Disable fuzzy matcher for helpdesk searches
Checklist before requesting a review
- [X] I have performed a self-review of my code.
- [X] I have added tests that prove my fix is effective or that my feature works.
Description
The helpdesk use some kind of fuzzy matching to find items:
Here it matched "Server" to "Service" and considered it to be a valid search result.
However, this system is IMO not good enough as it returns results that are too different (even a simple case like the screenshot above can be confusing, see the internal support for more examples).
This is because it rely on the levenstein php function, which is not the most powerful tool for this. Maybe we should use a dedicated PHP package that contains a stronger algorithm.
For now I propose to disable it, it is far from an important feature and most users probably don't even know it exist. We'll redo it later when we have more time.
References
Internal support ticket: !40767 !40844
Tests are failing (not sure it's related to current PR)

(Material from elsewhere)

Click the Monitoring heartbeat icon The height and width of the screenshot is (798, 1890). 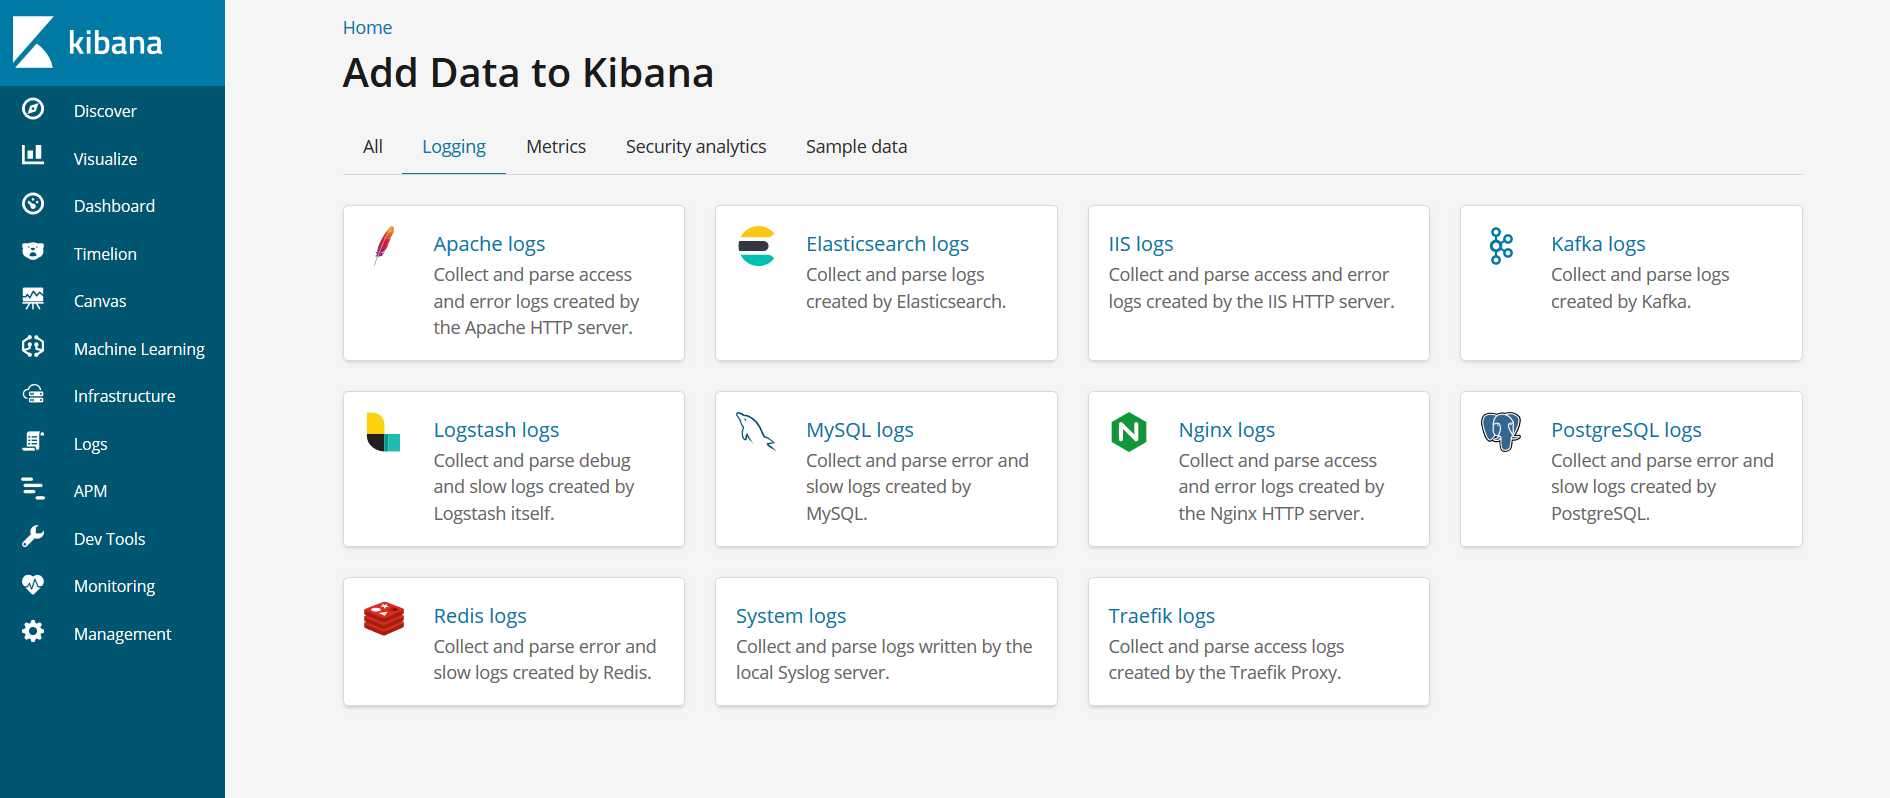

I am not sure this proposal would improve the user experience. Indeed, of all the colleagues I have had since I started developing, at least a good third had problems with spelling and/or conjugation.

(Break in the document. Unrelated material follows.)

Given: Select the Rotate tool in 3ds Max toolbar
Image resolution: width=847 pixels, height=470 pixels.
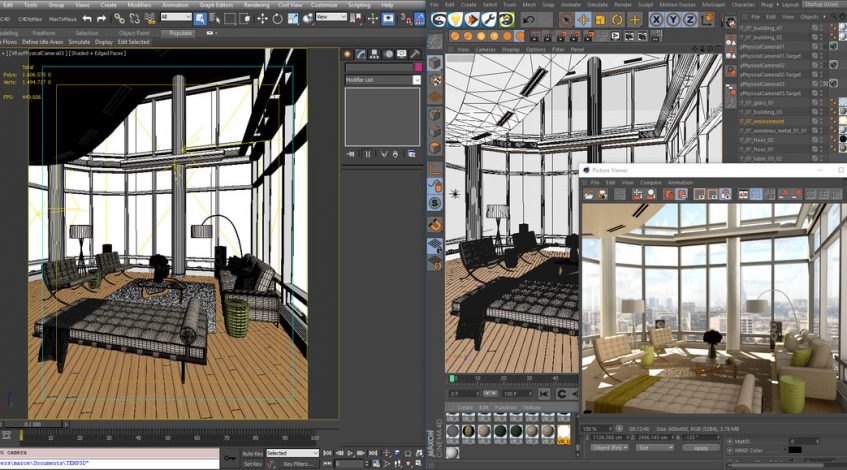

I agree. The fuzzy search is a net-positive. If it isn't done already, sorting by score so the most relevant results are higher in the list would reduce the issue of "too different" results being returned.
The idea was to disable it for now as I don't think the current implementation is good enough and rewrite it later (because I am overloaded with subjects on my end so not much time for this :/).

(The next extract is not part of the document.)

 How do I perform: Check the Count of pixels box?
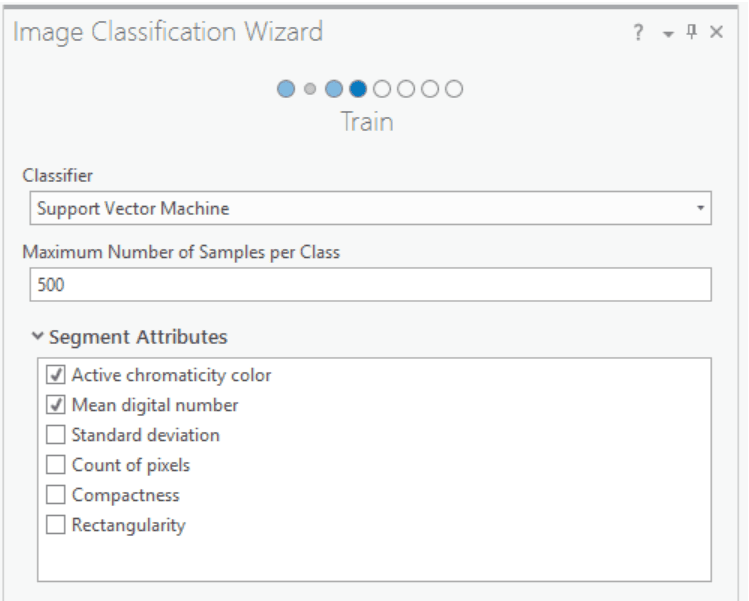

Another internal ref complained about it, I don't think we'll miss much by disabling it for now.
@orthagh Your opinion on this?
Until someone make a better version of fuzzy matching, maybe at least, we can increase the minimal trigger for enabling the Levenshtein part ? I think it's set on 5 right now, and we can move to 10 ? Something like that.
I agree that detection of misspelling is a strong argument of this search bar. But in the first example ticket, “Service” matching “Server” look like a very bad result indeed. On the second mentioned ticket, I also don't find the initial case good enough. Customer said “prot” doesn't match “protection de l'information”, and it's a case where GLPI does a pure str_contains (case-insensitive).
Perhaps, I can ask someone from PS to check the issue, if everyone is overloaded on our side.
The current deletion cost is 0, maybe the Server/Service matching issue is due to this.
The current deletion cost is 0, maybe the Server/Service matching issue is due to this.
If you up the deletion cost then partial match do not work anymore.
levenshtein is good to compare single words but form names contains multiple words usually so it get tricky.
There are probably known mathematical solutions and algorithm to this problem.
I will look into this to see if it is possible to improve the search algorithm.